Mental hospital modernisation: train waggons and a salutary story
13 May, 2025
By Dr Claire Hilton, Honorary Archivist at the RCPsych.
Mental health facilities in the NHS today could not do without their mains water, flush toilets, electricity via the national grid, and piped gas supplies. A century ago, not all mental hospitals had them. Prestwich Mental Hospital in Lancashire, with over 2,000 patients, was the last of the county mental hospitals to rely on ‘earth closets’, only replacing them with ‘water closet’ flush toilets in the 1920s.
Around the same time, some hospitals installed wiring for mains electricity. Electric lighting was a much-appreciated modernisation. Its benefits for inpatients included making evening activities, such as reading, much easier. For the nurses, it was a blessing, as they no longer had the time-consuming task of manually lighting and extinguishing each gaslight whenever it was used. Instead, they could light their ward by flicking a few switches. These improvements should not be under-estimated: they were enormous financial and logistical undertakings, especially in the larger and rurally situated hospitals.
Before mains supplies
Before mains supplies were available, mental hospitals had coal fires for heating, and they produced some gas and electricity in their own generating plants. A vast amount of coal was necessary, which was delivered, by lorry, train, or canal, or a combination of all three.
Napsbury Mental Hospital (NMH) in Hertfordshire, was one institution which received its coal deliveries by train. It had its own single-track railway, which linked the Midland Main Line directly into ‘Napsbury siding’ at the centre of the hospital.

London North-West, one inch to the mile Ordnance Survey map 1958 available from National Library of Scotland (Creative Commons Attribution (CC-BY) licence)
The hospital also owned at least one waggon to deliver coal and other heavy supplies, such as building materials. ‘N.M.H.’ was painted on its side in large letters, and, in smaller letters, the words ‘NAPSBURY MENTAL HOSPITAL (MANAGEMENT COMMITTEE)’. It was also marked ‘Load 10 Tons’, and displayed the formula 6-0-0, meaning an empty weight of 6 tons, 0 hundredweight and 0 quarters of a hundredweight. That information meant that a loaded waggon, on arrival at its destination, could be rolled onto a weighbridge prior to unloading, to check that the coal merchant or coal mine had not overcharged the purchaser.
Much to my surprise, when I googled ‘Napsbury Hospital railway siding’, it took me to a replica, ‘OO’ gauge, 1:76 scale model. This month it is displayed in the Cabinet of Curiosities in the foyer of the RCPsych HQ.

Seven-plank mineral waggon belonging to Napsbury Mental Hospital. Model manufactured by Oxford Diecast Ltd. Photograph by author.
Then and now and Dr Black’s salutary tale
The ‘deinstitutionalisation’ ideology from the 1960s onwards was associated with closure of the large mental hospitals. Many have been repurposed and often renamed. Surviving former Napsbury hospital buildings and much new-build has been restyled as ‘Napsbury Park’. A road called Siding Way has replaced the railway track.

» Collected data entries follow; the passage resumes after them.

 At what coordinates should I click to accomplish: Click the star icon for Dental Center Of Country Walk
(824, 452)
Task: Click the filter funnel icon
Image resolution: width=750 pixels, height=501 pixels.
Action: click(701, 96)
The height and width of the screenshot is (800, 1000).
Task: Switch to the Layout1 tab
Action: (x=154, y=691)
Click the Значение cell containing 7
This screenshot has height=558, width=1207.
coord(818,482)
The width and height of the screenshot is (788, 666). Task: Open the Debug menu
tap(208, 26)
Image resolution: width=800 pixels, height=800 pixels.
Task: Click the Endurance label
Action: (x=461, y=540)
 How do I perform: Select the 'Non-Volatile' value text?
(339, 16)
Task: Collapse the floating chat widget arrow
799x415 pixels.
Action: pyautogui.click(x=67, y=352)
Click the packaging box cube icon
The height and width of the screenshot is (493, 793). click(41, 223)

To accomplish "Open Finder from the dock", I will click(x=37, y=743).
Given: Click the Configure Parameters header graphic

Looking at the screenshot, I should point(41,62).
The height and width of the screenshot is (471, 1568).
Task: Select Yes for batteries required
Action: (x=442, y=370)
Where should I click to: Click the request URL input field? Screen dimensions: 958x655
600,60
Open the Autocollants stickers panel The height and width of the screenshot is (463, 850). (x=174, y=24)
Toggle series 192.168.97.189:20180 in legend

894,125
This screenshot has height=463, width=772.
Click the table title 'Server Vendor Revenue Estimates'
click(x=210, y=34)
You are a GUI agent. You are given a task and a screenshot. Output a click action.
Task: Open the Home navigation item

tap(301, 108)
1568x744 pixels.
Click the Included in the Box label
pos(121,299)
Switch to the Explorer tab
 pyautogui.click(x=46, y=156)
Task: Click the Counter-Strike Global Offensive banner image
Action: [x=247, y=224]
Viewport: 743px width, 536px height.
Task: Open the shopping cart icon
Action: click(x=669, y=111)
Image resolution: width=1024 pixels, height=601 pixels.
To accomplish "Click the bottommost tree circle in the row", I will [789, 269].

We often hear of patients in the large institutions being ‘institutionalised’, but there were other hazards too. Fire was one, and at Napsbury, the siding was another. Dr Dora Black (1932-2021), a resident doctor there in the late-1950s, mentioned it at the RCPsych (2019) witness seminar about the mental hospitals. Dr Black said:
I want to tell you about just a few patients … The one that perhaps I remember the most, because it’s been on my conscience for the whole of my career, was a seventeen-year-old epileptic girl. I don’t know why she was in hospital; I think it was mainly her epilepsy as far as I know. And she asked for permission to be allowed to go out into the grounds and she’d been very stable and I didn’t see any reason why I shouldn’t give her permission and I did. But there was a railway that ran on the north border of Napsbury Hospital. It was a siding that brought goods into Napsbury, you know food and whatever, for the patients. And she was found dead on that railway track. She was seventeen years old. And nobody was sure whether she’d deliberately gone and killed herself or whether she’d had an epileptic fit perhaps when she was near the railway. And it was never really sorted out. I never really knew what happened. And I always wondered if I should have given her permission to go out. And you know I’ve remembered it for how many years? Seventy years, something like that, sixty years.
It is a salutary tale, with an important message: suicide is a tragedy for the individual and emotionally traumatic for the bereaved family and friends, and for the staff trying to help their patient. It is not something that one shakes off. As Dr Black said, the ‘what if I’d done something different?’ question can remain for a lifetime.
The Oxford University Centre for Suicide Research, has published a booklet: If a patient dies by suicide: A resource for mental health professionals (PDF). Do look at it, and the waggon.